I noticed that recently Kindle publishing started offering an option to produce a paperback version of your e-book once it is uploaded. That seems only fair. Createspace, another Amazon company, has been offering to produce the Kindle version of paperback books for a while.

I’ve never taken advantage of either option. Why? Because despite the convenience of having to do set-up only once and working with a single publisher dashboard, the finished versions aren’t compatible.

I discovered a long time ago that the best way to ensure that my Createspace-printed book looks just the way I want it to is to upload a .pdf version of the interior. I discovered this after spending a couple hours trying to tweak a Word document that I was uploading. Even though I was using a Createspace template and everything looked fine, when I reviewed the uploaded document before publishing it, something had always changed. For instance, a line would roll to the next page. This caused a domino effect that threw off the pagination throughout the document.



Screenshot of Kindle Direct Publishing offering to publish the paperback version of an e-book.

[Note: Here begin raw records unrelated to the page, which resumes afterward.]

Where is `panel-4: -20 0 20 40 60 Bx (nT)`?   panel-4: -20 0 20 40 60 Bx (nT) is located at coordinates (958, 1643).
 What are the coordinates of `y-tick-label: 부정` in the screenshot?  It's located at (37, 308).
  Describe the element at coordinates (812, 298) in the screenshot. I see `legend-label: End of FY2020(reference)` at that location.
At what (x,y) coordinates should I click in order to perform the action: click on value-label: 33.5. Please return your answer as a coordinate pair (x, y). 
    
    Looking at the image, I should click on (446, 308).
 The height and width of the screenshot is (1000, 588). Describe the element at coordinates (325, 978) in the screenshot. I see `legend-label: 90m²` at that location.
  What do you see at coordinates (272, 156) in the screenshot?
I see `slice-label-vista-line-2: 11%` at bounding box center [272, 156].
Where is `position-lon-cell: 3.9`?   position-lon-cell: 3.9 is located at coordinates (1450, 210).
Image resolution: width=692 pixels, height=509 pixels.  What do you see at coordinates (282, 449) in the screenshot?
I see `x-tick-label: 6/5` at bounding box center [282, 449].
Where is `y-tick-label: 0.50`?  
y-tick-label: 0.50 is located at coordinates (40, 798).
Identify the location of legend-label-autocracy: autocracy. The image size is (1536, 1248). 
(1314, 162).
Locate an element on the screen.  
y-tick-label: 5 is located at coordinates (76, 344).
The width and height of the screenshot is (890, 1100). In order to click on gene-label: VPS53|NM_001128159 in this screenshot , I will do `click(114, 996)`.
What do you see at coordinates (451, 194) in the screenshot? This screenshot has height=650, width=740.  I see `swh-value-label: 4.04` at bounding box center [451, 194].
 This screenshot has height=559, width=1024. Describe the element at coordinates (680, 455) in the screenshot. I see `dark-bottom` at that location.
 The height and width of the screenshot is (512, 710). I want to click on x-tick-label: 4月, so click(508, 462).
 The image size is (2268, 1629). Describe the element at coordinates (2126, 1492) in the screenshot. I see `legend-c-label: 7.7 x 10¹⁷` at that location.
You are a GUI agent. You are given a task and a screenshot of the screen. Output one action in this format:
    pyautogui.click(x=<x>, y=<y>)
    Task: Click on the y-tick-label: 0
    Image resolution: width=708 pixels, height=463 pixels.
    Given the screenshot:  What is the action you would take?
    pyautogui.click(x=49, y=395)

My solution to this problem was to save my Word file as a .pdf before I uploaded it, and the problems I had vanished. I’m not sure what the difference was between me saving the document as a .pdf first and then uploading or Createspace saving the document as a .pdf after I uploaded it, but it made all the difference in the world.

Somehow the uploading process changed my document. Saving it as a .pdf first locked everything into place. The pagination, images, and fonts were all saved and fixed in place.

While this works great for getting my paperback layouts right, it isn’t so nice for e-books. E-book documents need to be able to change fonts, point size, and margins. Sure, Kindle can publish a .pdf, but with everything locked in place, your Kindle or e-reader is going to show each book page as a screen page. I do some of my reading on my phone. Just imagine how a page from a book would look if it was condensed down to a 2×4 inch screen. To make an e-book work best, I upload a Word document.

Since I need to upload two files—one for my paperback version and one for my Kindle version—, I need to publish both separately.

If you don’t have problems with uploading Word files on Createspace, then publishing your e-book should be no problem. However, I’ve run into other writers who have had the same problem I’ve had with Word documents. I told them my secret of saving it as a .pdf, and most of their publishing issues have disappeared.

So while it’s another option to have with Createspace, you may cause yourself more headaches if you aren’t careful about how you use it.